In the last month of the most progressive Seattle City Council term in recent history, the Council passed an ordinance restricting a landlord’s right to use certain security measures for commercial leases in the City. Ordinance 126982, which became law December 28, 2023, sets limits on a lease guarantor’s maximum liability, the amount a landlord can require as a security deposit and/or letter of credit, and adds a new Chapter 6.104 to the Seattle Municipal Code.
Over the years, and especially during the recent pandemic, the City Council has passed a number of limitations on the rights of residential landlords, but this ordinance is one of the first forays into the contract rights of parties to commercial leases in Seattle. The goal of the ordinance is to encourage small business growth by limiting the potential guarantor exposure of tenant owners. While it’s still unclear whether it will achieve the stated goals, the new ordinance represents another extension of government regulation of market forces in the landlord-tenant context.
The Ordinance sets these specific limits:
- SECURITY DEPOSITS/LETTERS OF CREDIT. For any new lease, the total value of any required security deposit and/or letters of credit cannot exceed the total value of the first month and last month of base rent (as defined in the SMC Section 6.104.020.)
- PERSONAL GUARANTIES. For any new lease, the maximum personal guaranty that may be included in or relates to a commercial lease is the sum of (1) the first two years of base rent payments and (2) the total landlord cost of tenant improvements made to the leased space.
The Ordinance also directs the City to prepare a summary of the new limitations and requires landlords to distribute the summary to all of its commercial tenants. Because the Ordinance was just passed, this summary has not yet been published. (If you’re interested in receiving it once it is released, please contact Rob Spitzer at email@example.com.)

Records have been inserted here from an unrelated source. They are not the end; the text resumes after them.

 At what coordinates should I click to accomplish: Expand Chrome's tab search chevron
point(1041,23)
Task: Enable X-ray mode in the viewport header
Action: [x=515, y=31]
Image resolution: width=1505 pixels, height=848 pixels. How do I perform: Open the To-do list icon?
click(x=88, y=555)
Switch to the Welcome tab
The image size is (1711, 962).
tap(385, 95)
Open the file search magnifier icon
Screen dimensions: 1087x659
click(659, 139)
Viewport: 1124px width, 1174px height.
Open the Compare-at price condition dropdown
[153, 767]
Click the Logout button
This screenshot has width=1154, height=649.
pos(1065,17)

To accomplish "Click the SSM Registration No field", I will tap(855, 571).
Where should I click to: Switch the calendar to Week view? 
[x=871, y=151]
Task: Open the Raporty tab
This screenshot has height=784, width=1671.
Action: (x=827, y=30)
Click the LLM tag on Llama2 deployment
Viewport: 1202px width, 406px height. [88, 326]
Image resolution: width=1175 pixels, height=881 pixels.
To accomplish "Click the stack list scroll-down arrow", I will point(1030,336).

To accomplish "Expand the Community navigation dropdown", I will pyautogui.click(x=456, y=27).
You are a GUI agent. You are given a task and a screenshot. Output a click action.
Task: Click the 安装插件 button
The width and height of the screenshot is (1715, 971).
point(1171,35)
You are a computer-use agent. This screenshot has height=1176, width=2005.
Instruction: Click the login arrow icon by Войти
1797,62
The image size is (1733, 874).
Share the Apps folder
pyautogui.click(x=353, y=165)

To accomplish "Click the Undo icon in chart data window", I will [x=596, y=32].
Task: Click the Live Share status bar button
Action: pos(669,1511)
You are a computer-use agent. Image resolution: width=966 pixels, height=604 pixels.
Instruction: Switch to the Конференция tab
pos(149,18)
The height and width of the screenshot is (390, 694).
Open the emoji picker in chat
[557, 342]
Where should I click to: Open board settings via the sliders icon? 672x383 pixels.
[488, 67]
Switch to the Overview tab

The Ordinance also includes an enforcement mechanism whereby the City can issue citations to landlords and impose fines of $500 for a first violation, and $1,000 for each subsequent violation. SMC Section 6.104.080(F)(5) also provides, “Each day a person commits a violation [of the guaranty and security limitations] may be considered a separate violation for which a civil citation may be issued.” Given that the conduct prohibited is to “enter into” a prohibited lease or require a prohibited guaranty, this doesn’t seem to be something that would be repeatable, but the Council surely intended to require prompt compliance by that language.
The Ordinance also creates a private right of action for a tenant. This legislation and its impact will also be reviewed by the City in 2026.
Fortunately, the limitations imposed are pretty close to what the market requires (with security deposits) or what courts will allow a landlord to recover if an action is brought on a lease guaranty where the tenant vacates. Courts will sometimes cap a guarantor’s obligation to pay future rent on vacant space at 18 months, as the landlord has the countervailing obligation to mitigate damages by re-renting the vacant space.
The City Council’s desire to step in to alter market forces that have worked fairly well for centuries in connection with commercial lease arrangements is likely to bring unintended consequences. Perhaps landlords will more closely scrutinize the finances of the tenant itself instead of relying on a guaranty or L/C for security, which will make it less likely that the tenant will be able to enter into a lease, thus damaging a “disadvantaged” business owner’s prospect of qualifying for a lease.
Commercial landlords may wish to add language such as the following to their lease and guaranty forms which are used throughout the Seattle metropolitan area: “In the event any of the financial requirements in this Lease or in any required Guaranty violate any law or exceed the amounts permitted by law, the parties agree that such violation shall not invalidate the entire Lease or Guaranty, and the Tenant and/or Guarantor shall be liable for only such amounts as are permitted by law.”